Retail Sales Associate
I can’t even begin to explain how much I learned during that first year of working in retail. Sure, I had to know the different Mac models, tech specs, part numbers and price points but the place was also a service provider which meant I was able to convince our technicians to teach me about hardware repair, wireless networking, networked storage, and servers. My philosophy: learn everything I could so I didn’t sound stupid in front of creative pros and IT guys when they stopped in.

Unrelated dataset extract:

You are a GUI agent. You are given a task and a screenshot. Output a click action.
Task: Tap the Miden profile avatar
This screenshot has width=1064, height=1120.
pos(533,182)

After I was there for about a year, a couple of opportunities for a promotion opened. I was given the opportunity to either move into service and become a technician or continue with sales and become an account manager for our corporate clients. At the time, I was still working as a club promoter on nights and weekends and even bartending a couple of nights per week and I was stretched thin. I knew I needed to make a change. My choices: pass up the promotion to stay in retail and hope the music career eventually paid off, become a technician and work to become an engineer, or become a corporate sales rep.
This led me to another life-changing conversation with the bosses. I presented them with what I believed to be my choices and told them I was unsure about what I wanted to do. During our discussion, the main boss (John) told me a story how he sold pens in St. Louis to raise money to buy a recording studio or something, but it eventually morphed into some of the best advice I’ve ever gotten; anyone can learn technical skills and get incremental raises but there’s always a ceiling. There is no ceiling for great sales people. No salary cap. No other skill can could ever produce the income that great sales people produce. (Think Steve Jobs.) I was convinced.
From that point on, I became invested. The first thing I did was enroll myself in the same technical training courses that our technicians and engineers were required to take. I passed the Apple certification tests for support and server essentials. Why? Because I didn’t want to sound stupid in front of highly qualified people and I didn’t want to have to take an engineer to every single sales call. I think our service guys appreciated it too.
During my time as an account manager, I won business from companies I’d never step foot in and from people who I never dreamt would buy Apple products; Windows IT guys. Turns out Apple was starting to gain market share because of iPod’s popularity and executives began using the products. They suddenly became open to allowing Macs on their networks and this meant the PC guys in IT were suddenly willing to take meetings.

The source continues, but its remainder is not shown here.